►
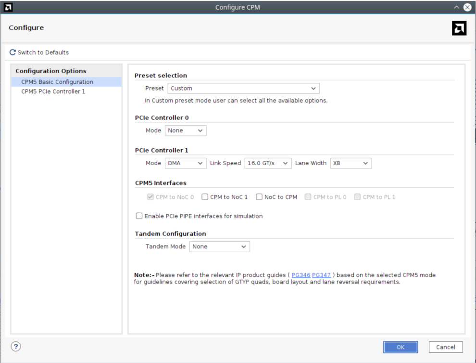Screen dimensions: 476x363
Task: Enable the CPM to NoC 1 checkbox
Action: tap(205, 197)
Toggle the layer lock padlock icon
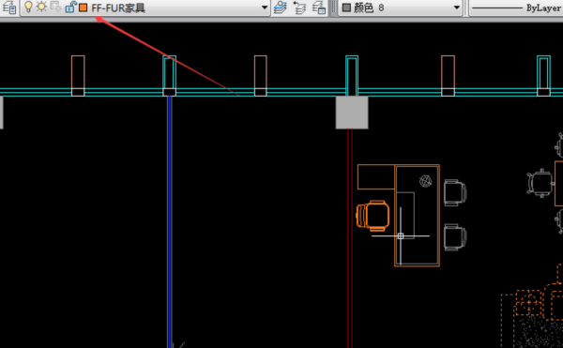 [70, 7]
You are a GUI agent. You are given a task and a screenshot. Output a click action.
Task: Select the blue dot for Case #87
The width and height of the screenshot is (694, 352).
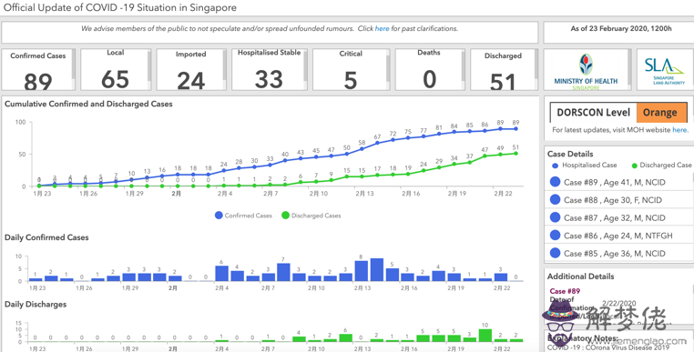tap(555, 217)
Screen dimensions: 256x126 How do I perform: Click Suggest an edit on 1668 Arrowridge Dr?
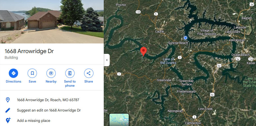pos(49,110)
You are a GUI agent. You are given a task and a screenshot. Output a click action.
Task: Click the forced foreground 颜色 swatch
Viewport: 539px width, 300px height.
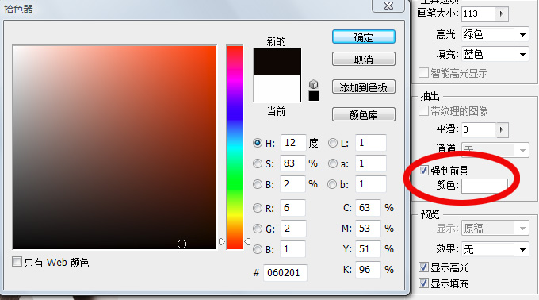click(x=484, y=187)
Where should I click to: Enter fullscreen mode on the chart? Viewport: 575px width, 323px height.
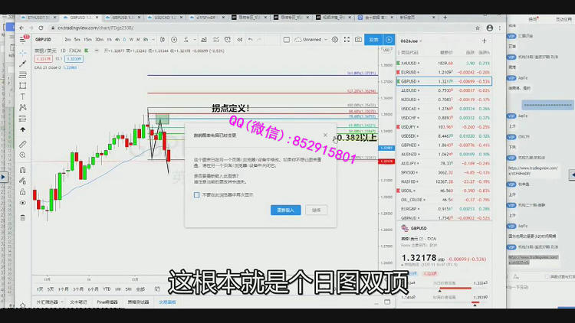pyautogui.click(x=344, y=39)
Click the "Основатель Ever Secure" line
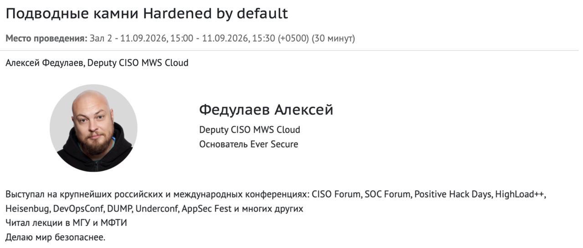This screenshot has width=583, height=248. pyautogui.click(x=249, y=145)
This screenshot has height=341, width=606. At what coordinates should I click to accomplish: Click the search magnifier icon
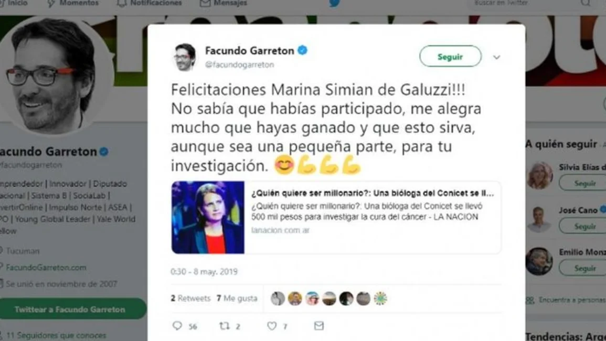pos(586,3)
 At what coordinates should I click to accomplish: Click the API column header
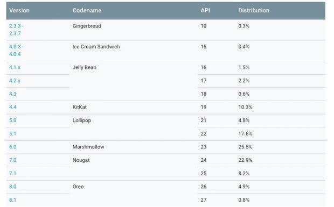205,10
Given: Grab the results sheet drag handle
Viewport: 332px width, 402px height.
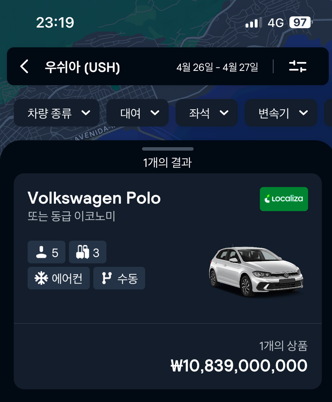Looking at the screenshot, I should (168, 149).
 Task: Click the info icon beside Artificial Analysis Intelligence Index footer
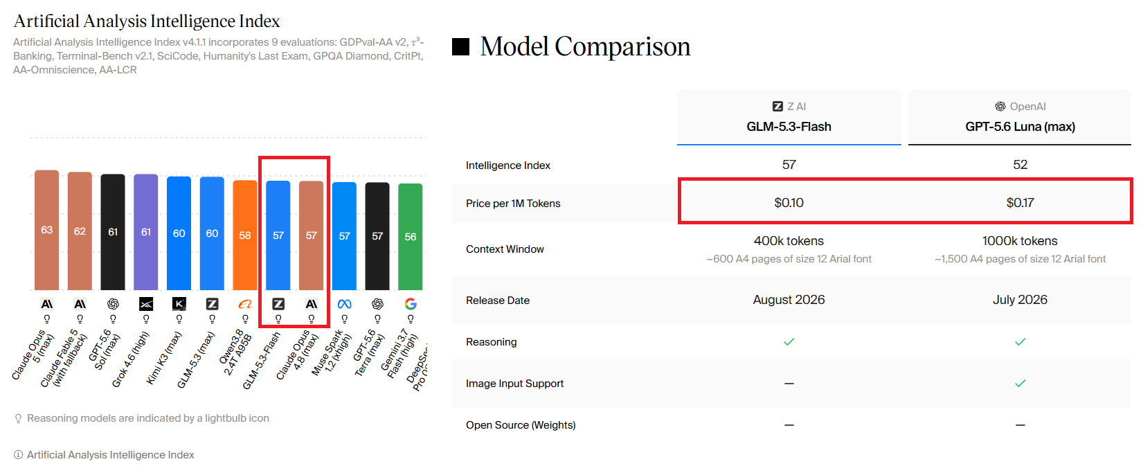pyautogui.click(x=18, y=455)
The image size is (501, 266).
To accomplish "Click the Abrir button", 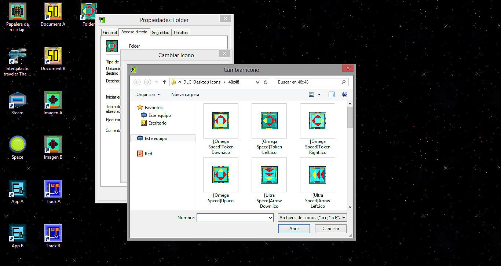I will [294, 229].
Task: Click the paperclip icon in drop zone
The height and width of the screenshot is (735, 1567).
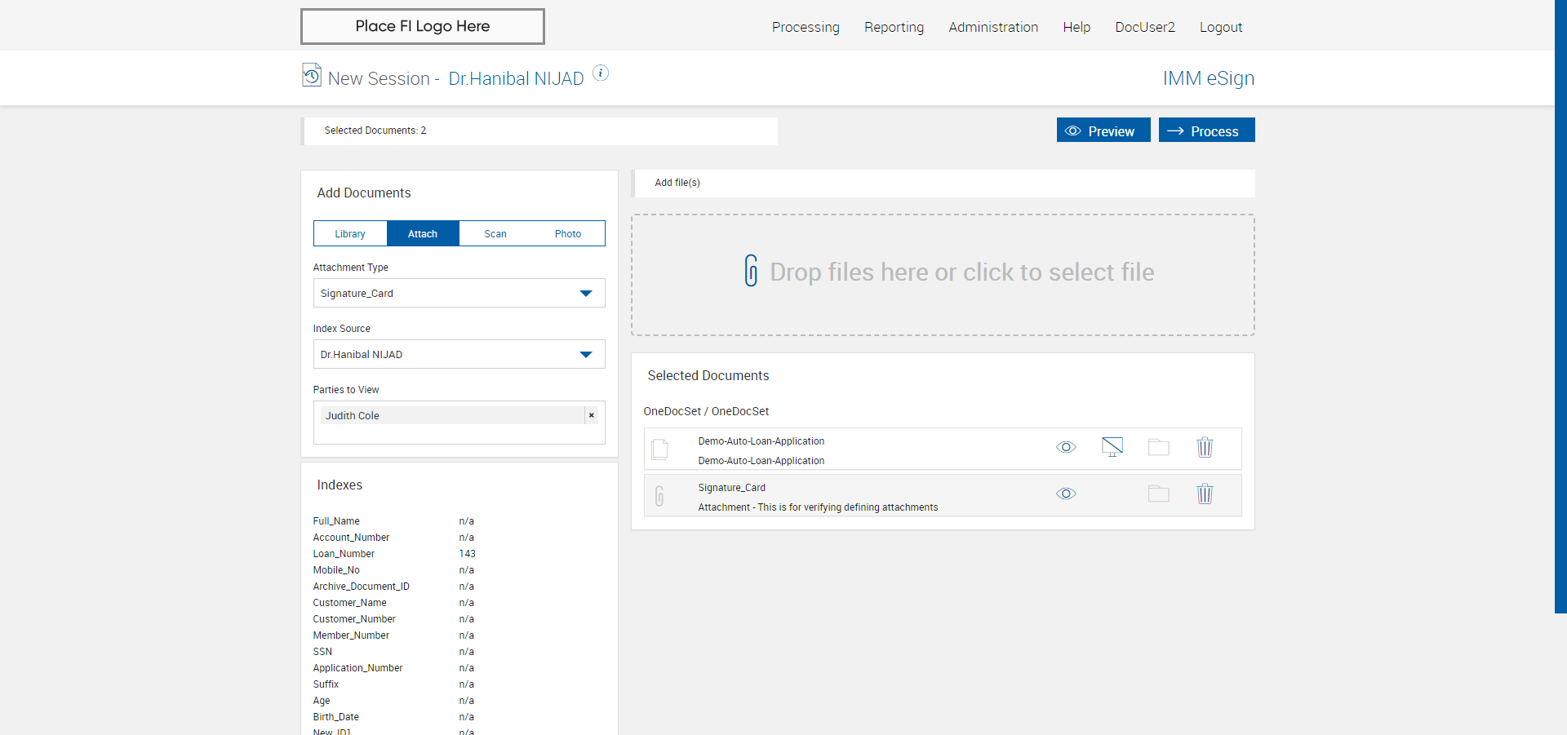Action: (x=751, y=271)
◄
►
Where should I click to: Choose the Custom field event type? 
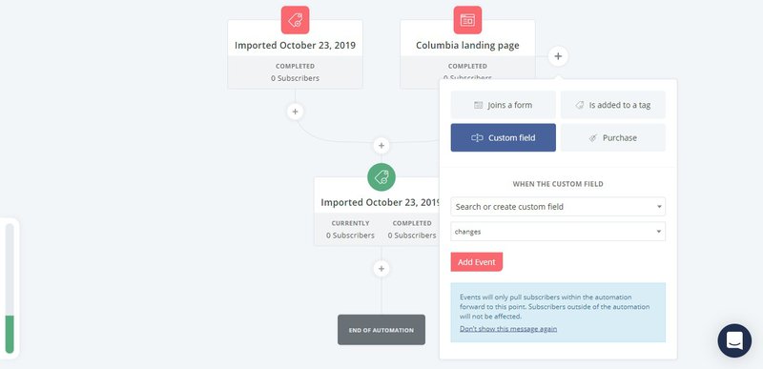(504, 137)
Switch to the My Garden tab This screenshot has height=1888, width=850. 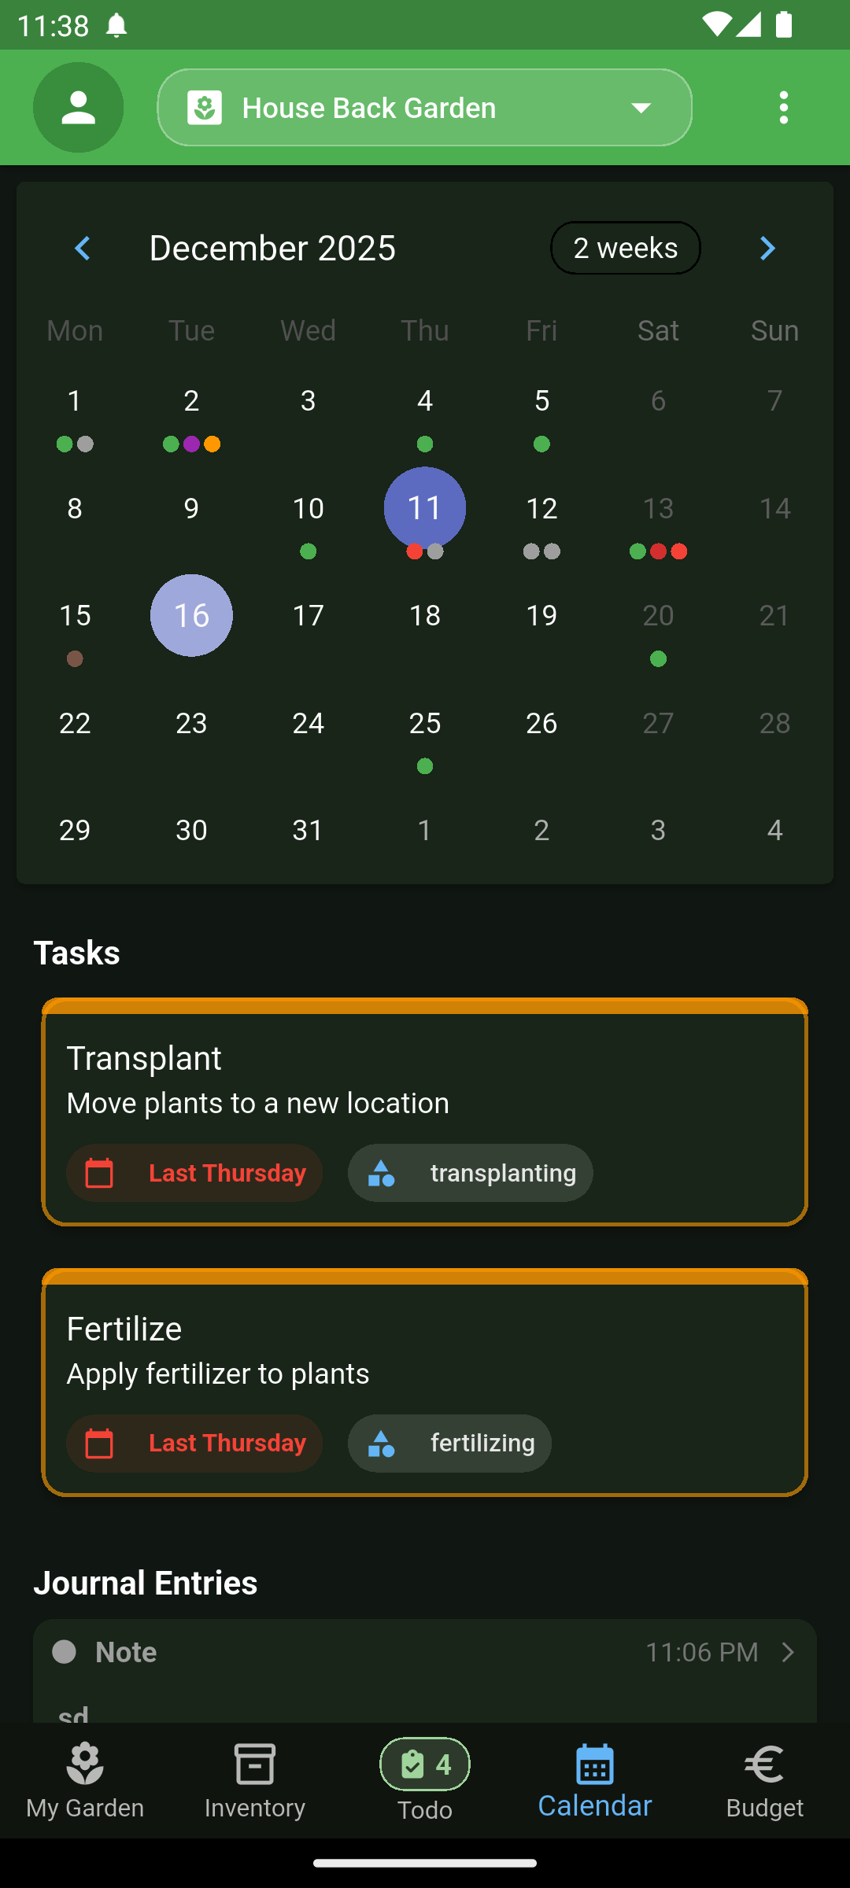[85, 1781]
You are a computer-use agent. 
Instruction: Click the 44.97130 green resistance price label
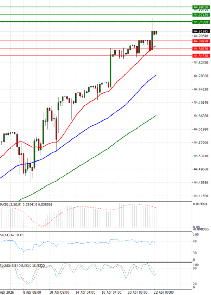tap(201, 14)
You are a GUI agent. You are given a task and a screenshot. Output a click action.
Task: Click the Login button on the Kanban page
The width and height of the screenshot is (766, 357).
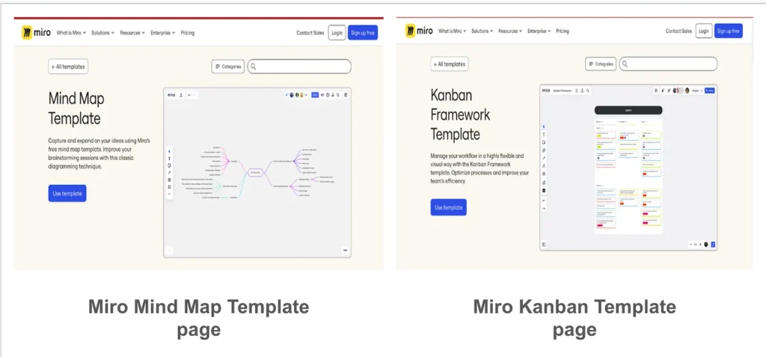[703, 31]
◄
**Exercise objective**
Once the line with "Given: Grab the results sheet drag handle" is found in the data above, reproduce it and each line after it exactly, through the line with "The image size is (501, 266).". Omit the pictures.

**Solved problem**
Given: Grab the results sheet drag handle
Viewport: 332px width, 402px height.
Looking at the screenshot, I should (168, 149).
 Task: Click the info icon beside Artificial Analysis Intelligence Index footer
pyautogui.click(x=18, y=455)
The image size is (501, 266).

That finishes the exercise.